- [Stored items from a collection]:
◇ ◇ ◇
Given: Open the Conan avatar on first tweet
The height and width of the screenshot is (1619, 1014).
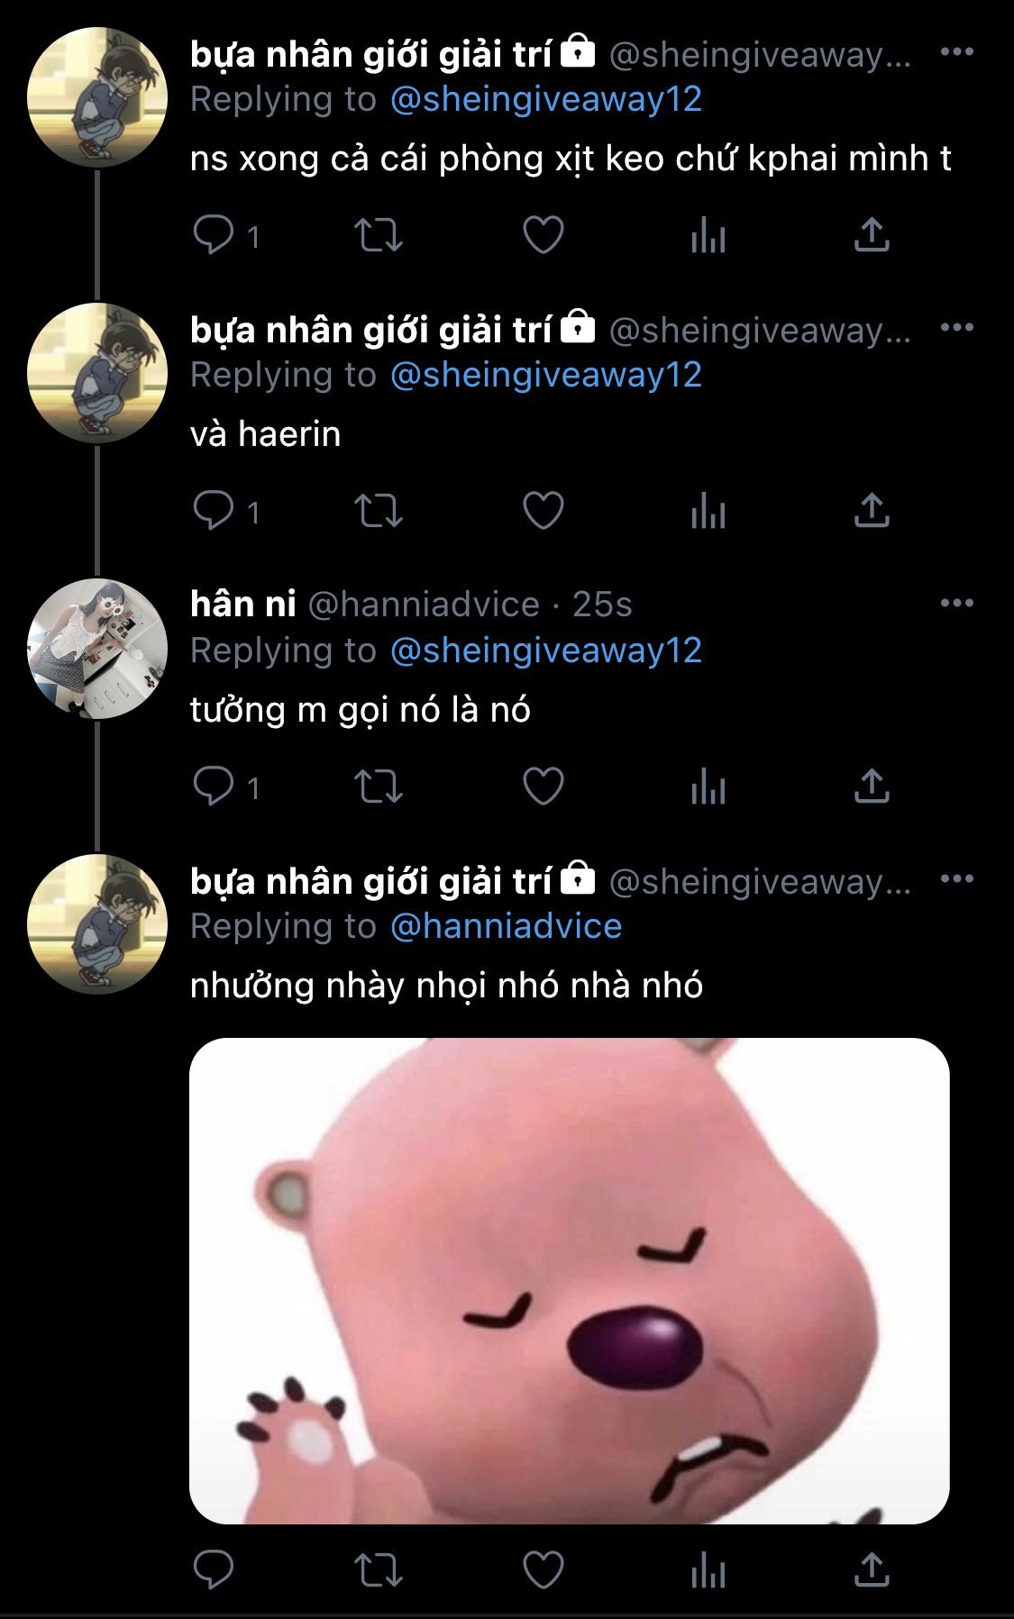Looking at the screenshot, I should (x=97, y=96).
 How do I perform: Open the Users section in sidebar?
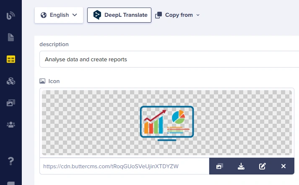pyautogui.click(x=10, y=125)
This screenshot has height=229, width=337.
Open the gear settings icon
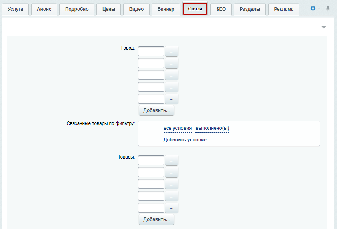coord(313,8)
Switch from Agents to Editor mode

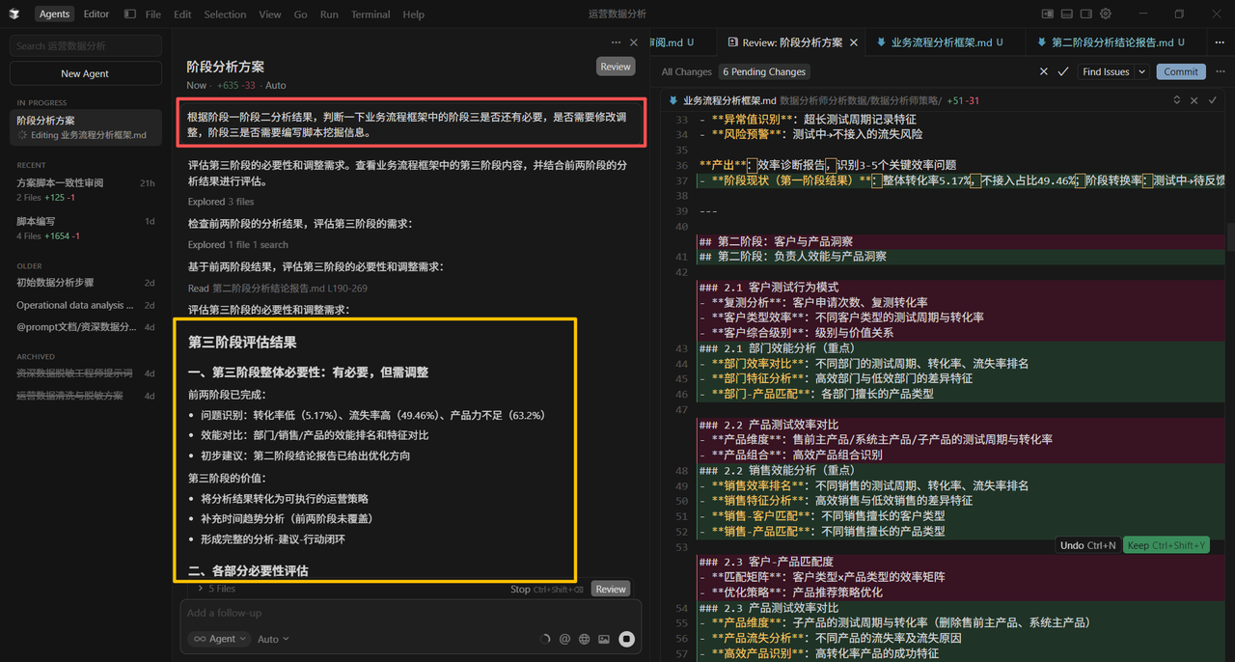pyautogui.click(x=96, y=14)
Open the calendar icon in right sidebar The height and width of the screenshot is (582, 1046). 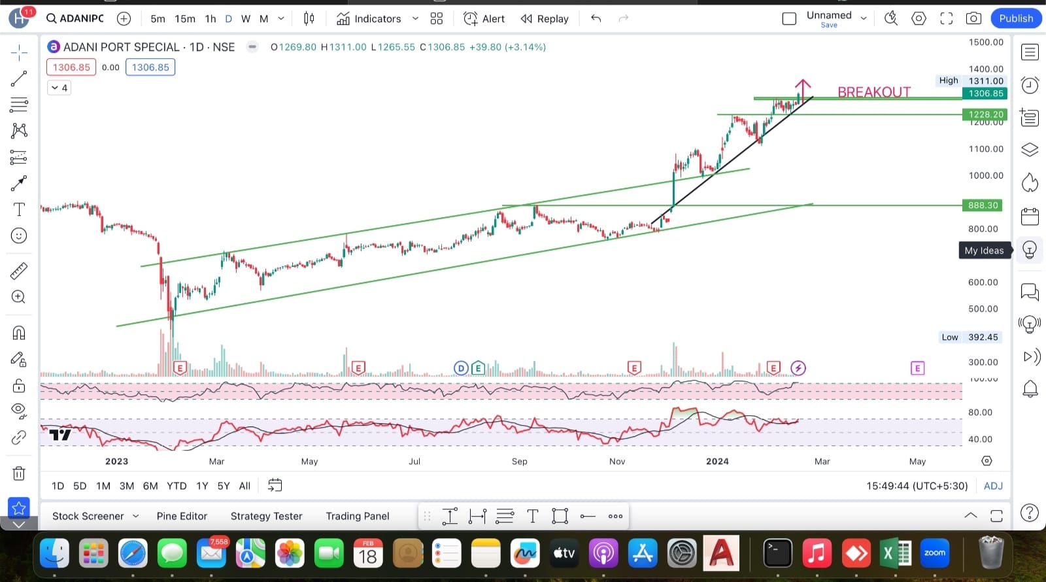tap(1030, 216)
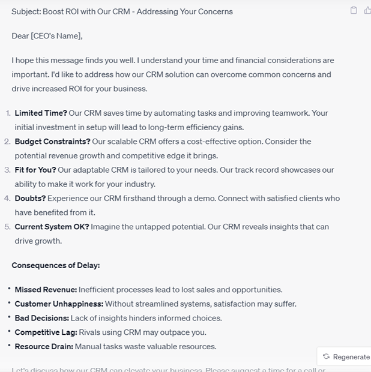This screenshot has height=372, width=371.
Task: Click the circular arrows regenerate icon
Action: 326,356
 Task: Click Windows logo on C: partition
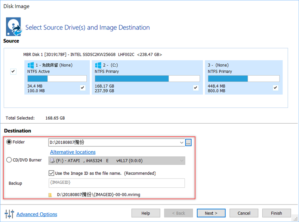pyautogui.click(x=98, y=65)
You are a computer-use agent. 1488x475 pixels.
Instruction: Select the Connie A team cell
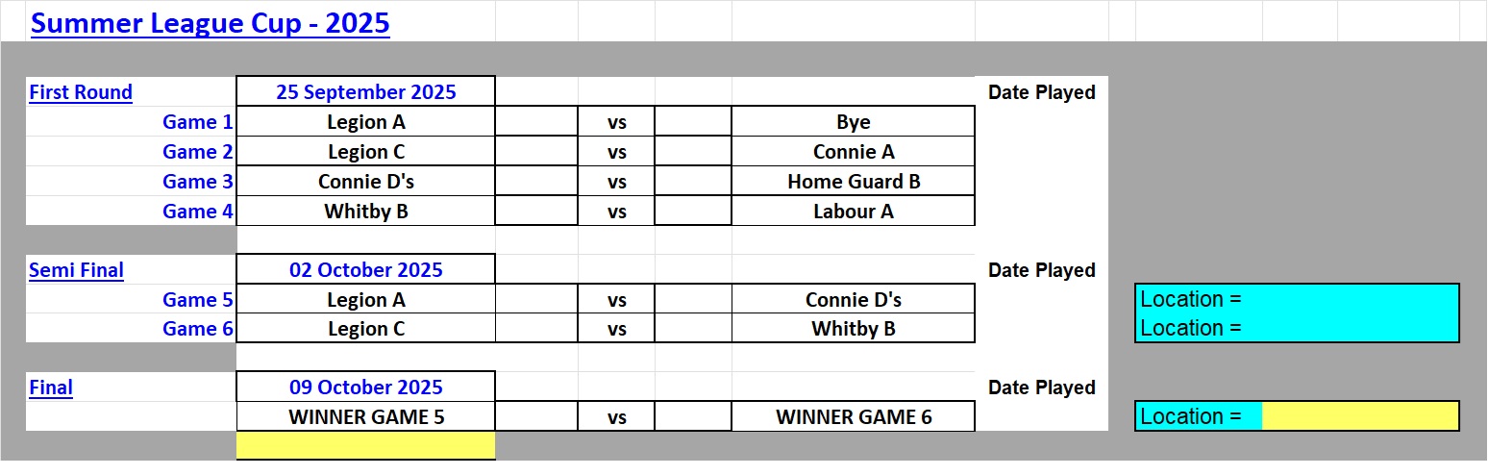(x=853, y=152)
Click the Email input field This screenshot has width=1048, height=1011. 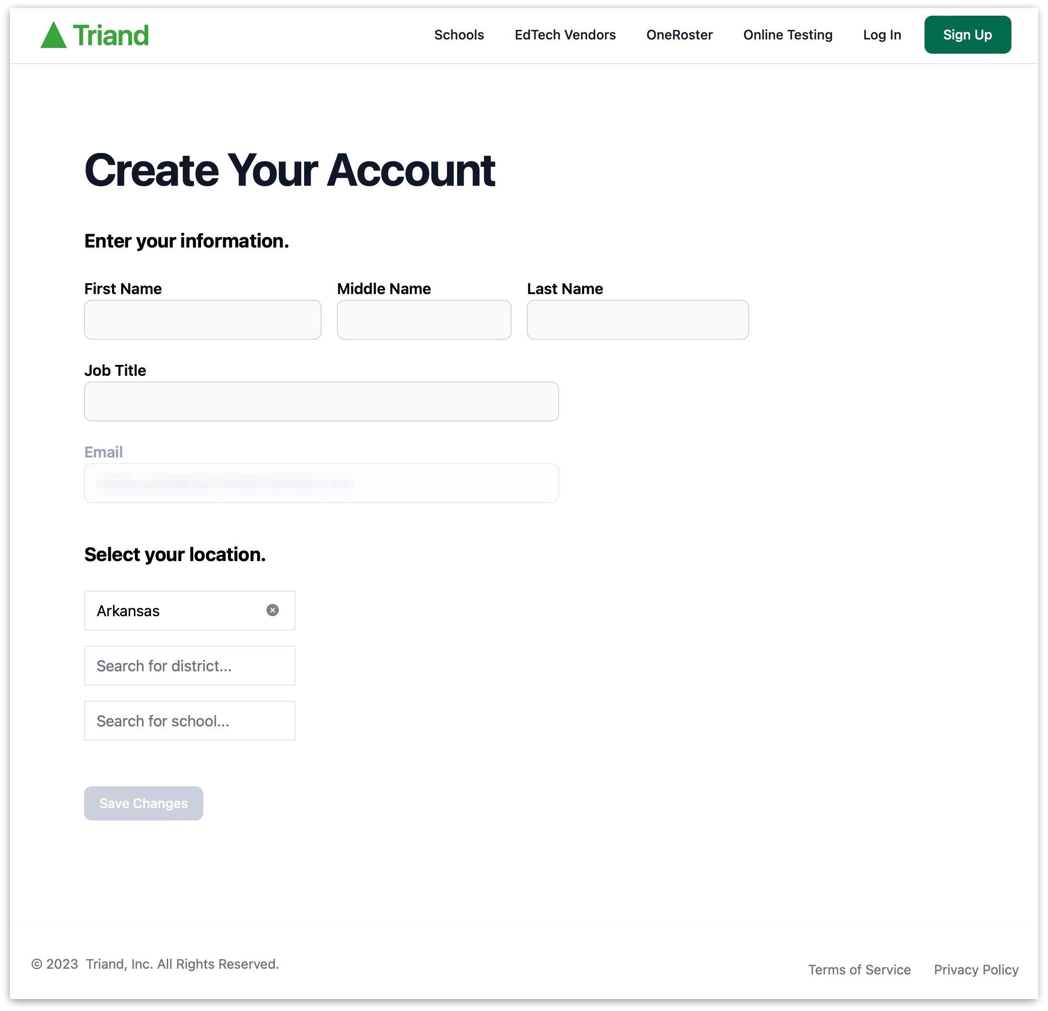[322, 483]
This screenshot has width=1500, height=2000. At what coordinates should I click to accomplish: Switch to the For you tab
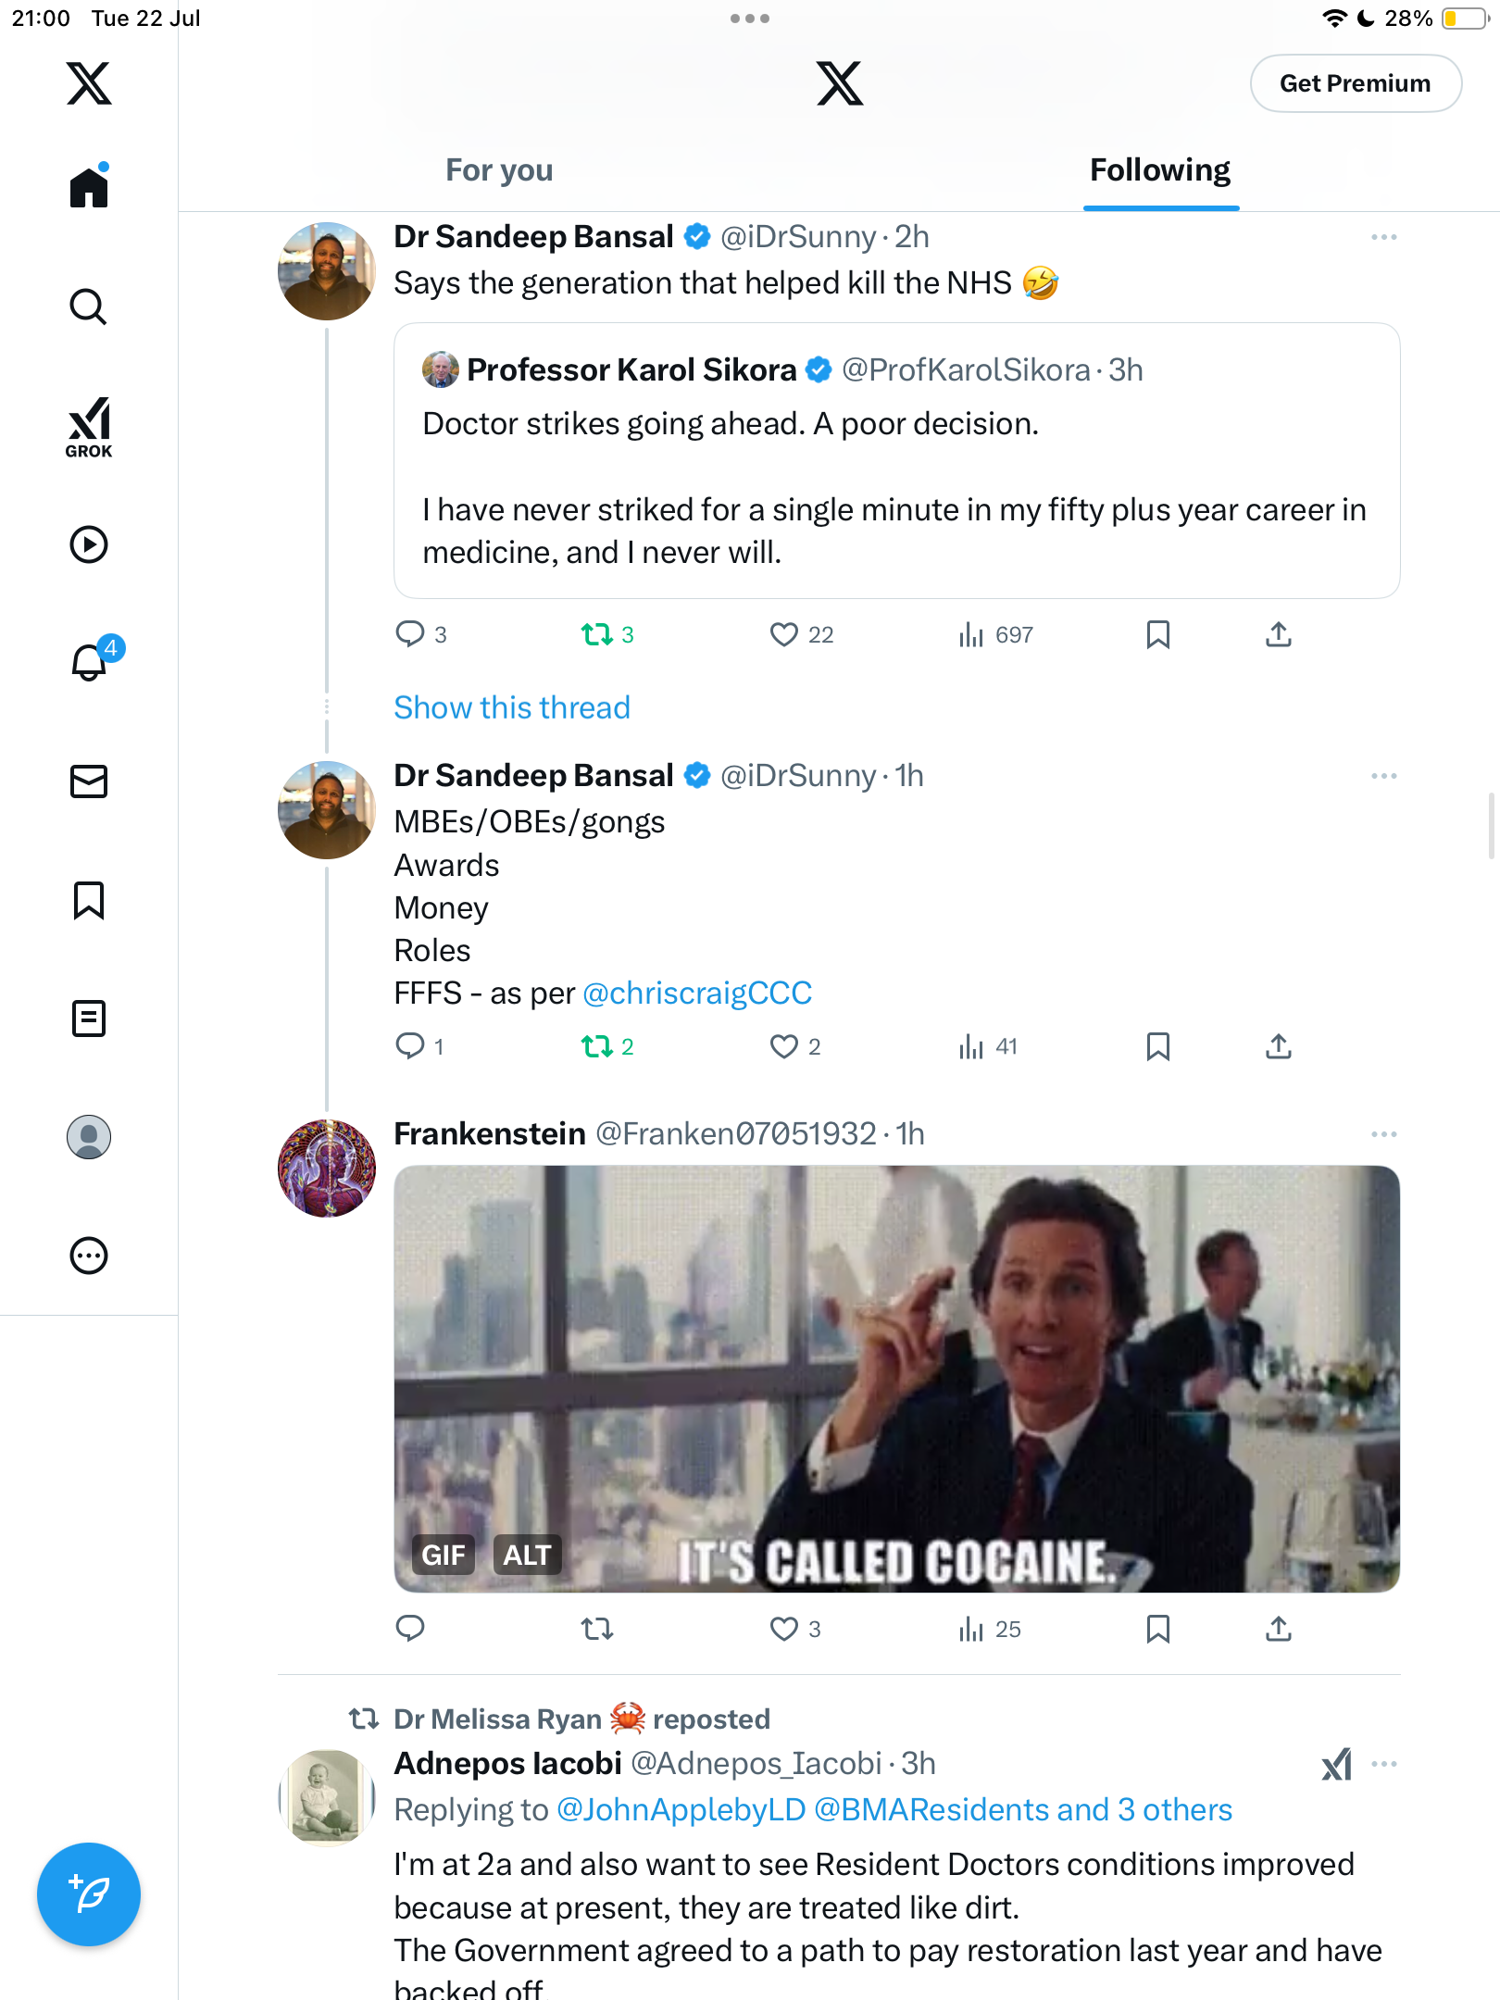coord(499,170)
◇ ◇ ◇
- [About this task]:
Leave the pictures out, and restate exactly the lines from the start of the records through the one that contains "This screenshot has height=229, width=337.".

- [Output for this exercise]:
Given: Open the Conan avatar on first tweet
The height and width of the screenshot is (1619, 1014).
Looking at the screenshot, I should (x=97, y=96).
 How do I perform: Open the Users section in sidebar?
pyautogui.click(x=10, y=125)
This screenshot has height=229, width=337.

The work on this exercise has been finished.